| Exercise brief |
Copy all of the material below, line for line.

(Beginning of Records to process)

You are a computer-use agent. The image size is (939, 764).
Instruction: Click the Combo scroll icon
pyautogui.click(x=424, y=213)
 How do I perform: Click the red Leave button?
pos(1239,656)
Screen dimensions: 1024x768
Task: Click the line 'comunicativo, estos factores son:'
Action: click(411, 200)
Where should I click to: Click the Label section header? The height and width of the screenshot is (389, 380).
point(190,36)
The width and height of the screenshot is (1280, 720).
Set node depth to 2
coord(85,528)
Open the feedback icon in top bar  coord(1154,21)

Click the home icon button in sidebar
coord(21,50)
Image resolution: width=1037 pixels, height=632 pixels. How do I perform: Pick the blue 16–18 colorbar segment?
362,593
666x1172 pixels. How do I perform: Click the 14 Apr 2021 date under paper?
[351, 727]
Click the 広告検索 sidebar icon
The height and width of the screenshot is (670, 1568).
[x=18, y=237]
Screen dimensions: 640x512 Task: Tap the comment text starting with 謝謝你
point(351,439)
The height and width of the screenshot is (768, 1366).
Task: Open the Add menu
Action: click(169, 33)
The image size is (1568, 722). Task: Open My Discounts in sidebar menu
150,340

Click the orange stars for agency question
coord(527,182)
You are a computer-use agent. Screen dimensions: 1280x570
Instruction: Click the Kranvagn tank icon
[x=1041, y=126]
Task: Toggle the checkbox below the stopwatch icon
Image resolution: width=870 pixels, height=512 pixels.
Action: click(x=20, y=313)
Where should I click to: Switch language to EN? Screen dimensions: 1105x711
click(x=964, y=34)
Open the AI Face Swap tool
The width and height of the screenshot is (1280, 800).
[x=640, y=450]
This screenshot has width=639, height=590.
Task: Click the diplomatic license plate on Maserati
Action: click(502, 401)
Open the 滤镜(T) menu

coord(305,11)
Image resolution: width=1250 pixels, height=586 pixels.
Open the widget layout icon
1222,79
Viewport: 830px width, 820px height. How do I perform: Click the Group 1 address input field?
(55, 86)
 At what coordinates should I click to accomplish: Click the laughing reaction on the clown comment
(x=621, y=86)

(End of Records to process)

| Solved exercise |
You are a computer-use agent. The image size is (939, 764).
Instruction: Click the Combo scroll icon
pyautogui.click(x=424, y=213)
 How do I perform: Click the red Leave button?
pos(1239,656)
Screen dimensions: 1024x768
Task: Click the line 'comunicativo, estos factores son:'
Action: click(411, 200)
Where should I click to: Click the Label section header? The height and width of the screenshot is (389, 380).
point(190,36)
The width and height of the screenshot is (1280, 720).
Set node depth to 2
coord(85,528)
Open the feedback icon in top bar  coord(1154,21)

Click the home icon button in sidebar
coord(21,50)
Image resolution: width=1037 pixels, height=632 pixels. How do I perform: Pick the blue 16–18 colorbar segment?
362,593
666x1172 pixels. How do I perform: Click the 14 Apr 2021 date under paper?
[351, 727]
Click the 広告検索 sidebar icon
The height and width of the screenshot is (670, 1568).
[x=18, y=237]
Screen dimensions: 640x512 Task: Tap the comment text starting with 謝謝你
point(351,439)
The height and width of the screenshot is (768, 1366).
Task: Open the Add menu
Action: click(169, 33)
The image size is (1568, 722). Task: Open My Discounts in sidebar menu
150,340

Click the orange stars for agency question
coord(527,182)
You are a computer-use agent. Screen dimensions: 1280x570
Instruction: Click the Kranvagn tank icon
[x=1041, y=126]
Task: Toggle the checkbox below the stopwatch icon
Image resolution: width=870 pixels, height=512 pixels.
Action: click(x=20, y=313)
Where should I click to: Switch language to EN? Screen dimensions: 1105x711
click(x=964, y=34)
Open the AI Face Swap tool
The width and height of the screenshot is (1280, 800).
[x=640, y=450]
This screenshot has width=639, height=590.
Task: Click the diplomatic license plate on Maserati
Action: click(502, 401)
Open the 滤镜(T) menu

coord(305,11)
Image resolution: width=1250 pixels, height=586 pixels.
Open the widget layout icon
1222,79
Viewport: 830px width, 820px height. How do I perform: Click the Group 1 address input field?
(55, 86)
 At what coordinates should I click to accomplish: Click the laughing reaction on the clown comment
(x=621, y=86)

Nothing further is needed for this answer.